In reading through this journal, you will have noticed a shift in terminology. I stopped expressing that I was providing community ‘palliative care’ and intentionally switched to describing my work as ‘near-end-of-life care’. In describing the journey of patients diagnosed with neurodegenerative diseases, then with patients referred to me with other non-cancer diagnoses, my referral criteria changed from the usual ‘three-month prognoses’ for the initiation of my community palliative care to accepting patients who had decided ‘against further curative treatment and had signed a DNR order’.
Reflecting on those experiences I realized that once the patient, family and I had addressed the life-threatening complications that led to the referral, allowing the body to rebalance itself, the final life-threatening complications were often delayed by months, or even a few years. During that time, these patients were extremely fragile.

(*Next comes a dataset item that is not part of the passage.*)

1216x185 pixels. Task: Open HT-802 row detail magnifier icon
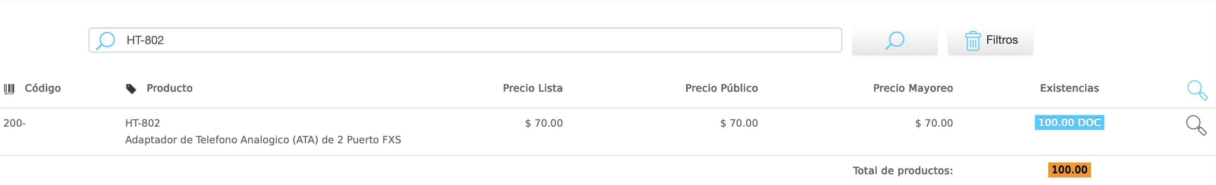pos(1196,125)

They still needed close assessment and support for their physical and emotional problems to achieve the best quality of life.

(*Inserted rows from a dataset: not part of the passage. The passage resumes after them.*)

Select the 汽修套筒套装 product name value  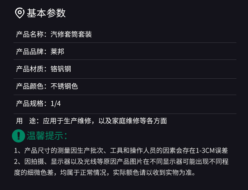71,34
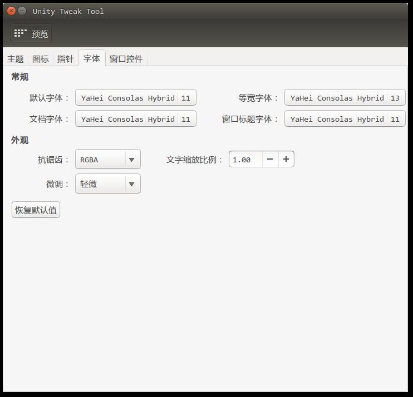Close the Unity Tweak Tool window

click(11, 11)

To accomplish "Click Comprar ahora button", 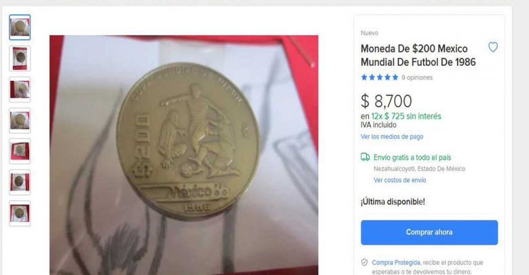I will (429, 232).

The conundrum was that they were still ‘palliative’, but they no longer fulfilled the ‘palliative criteria’ established by the medical community – they were not dying fast enough!

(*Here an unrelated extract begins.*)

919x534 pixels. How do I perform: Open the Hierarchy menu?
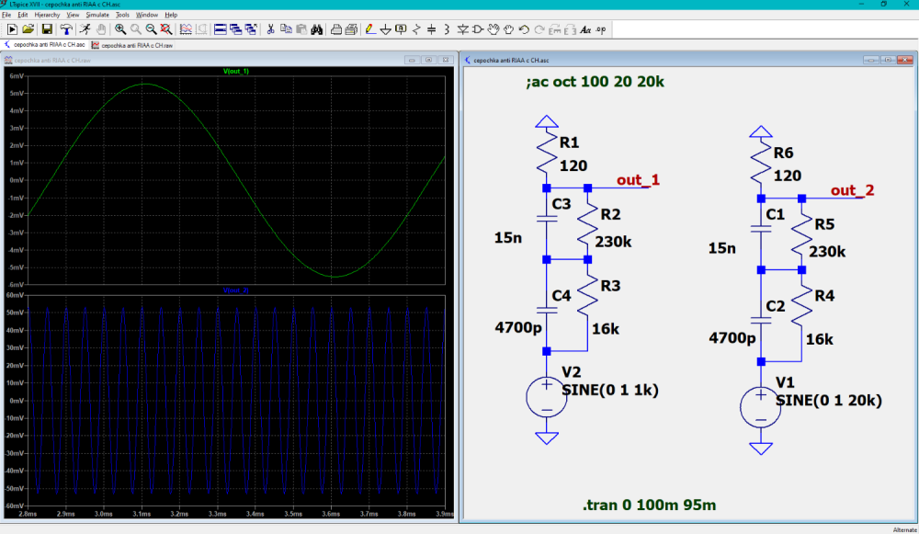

Added to the problem, as the patients felt better and started living their best lives under the existing conditions, many began to believe they were no longer dying. Often, they changed their minds about the DNR order – eliminating an additional criterion for palliative care disqualifying them from community resources.
I continued to be the primary link for these patients and families; I did not feel they were a burden in my practice; I did not feel their care needs were outside my expertise.
These on-going experiences clarified for me that it was the patients and their families who were at the center of the care team. My role was a link for information, support, and symptom control so they could make their own well-informed decisions. So, was the care I was providing really ‘palliative care’? I believe I was providing a ‘palliative approach’ to their care – especially when I was faced with a serious symptom crisis. But essentially, I was working as a family physician with a ‘focussed’ practice – all my patients being at varying points in their near-end-of-life journeys.
Use the information in this book, gifted to you by my patients. Learn the science of near-end-of-life to help you understand the signs of the dying process. The science will answer your question, “What will it be like?”
Familiarize yourselves with all the resources (e.g., family and specialist physicians, home care, hospice care, palliative care teams) available for your loved one in your locations. Optimize these resources for your specific problems at each step of the journey. Fuse your personal art of care to the science. Understand yourselves and your family, your strengths, and weaknesses. Adapt to the changing circumstances.
You and members of the family or personal care-giving team will be the first to observe the clues and premonition signs at the beginning of destabilization and understand the significance of the changes. These signs will be the clues to answering the question, “How long until our loved one will die?”
Above all, remember – there are no perfect solutions! (But there are elegant solutions!) Strive for everyone learning, working, and adapting together as a team through the journey, and cherish the precious time you have with your loved one.